• Task description:
Turn the lines of the items below into a numbered list, starting at the line containing "Viewport: 1484px width, 812px height." and ending at the line containing "Action: click(x=395, y=440)", both included, with blank lines left out.

— START OF Input data —

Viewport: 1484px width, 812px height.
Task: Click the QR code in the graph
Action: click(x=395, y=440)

— END OF Input data —
— START OF Input data —

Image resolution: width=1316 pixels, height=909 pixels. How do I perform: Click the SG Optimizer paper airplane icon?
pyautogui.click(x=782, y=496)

— END OF Input data —

• Full response:
1. Viewport: 1484px width, 812px height.
2. Task: Click the QR code in the graph
3. Action: click(x=395, y=440)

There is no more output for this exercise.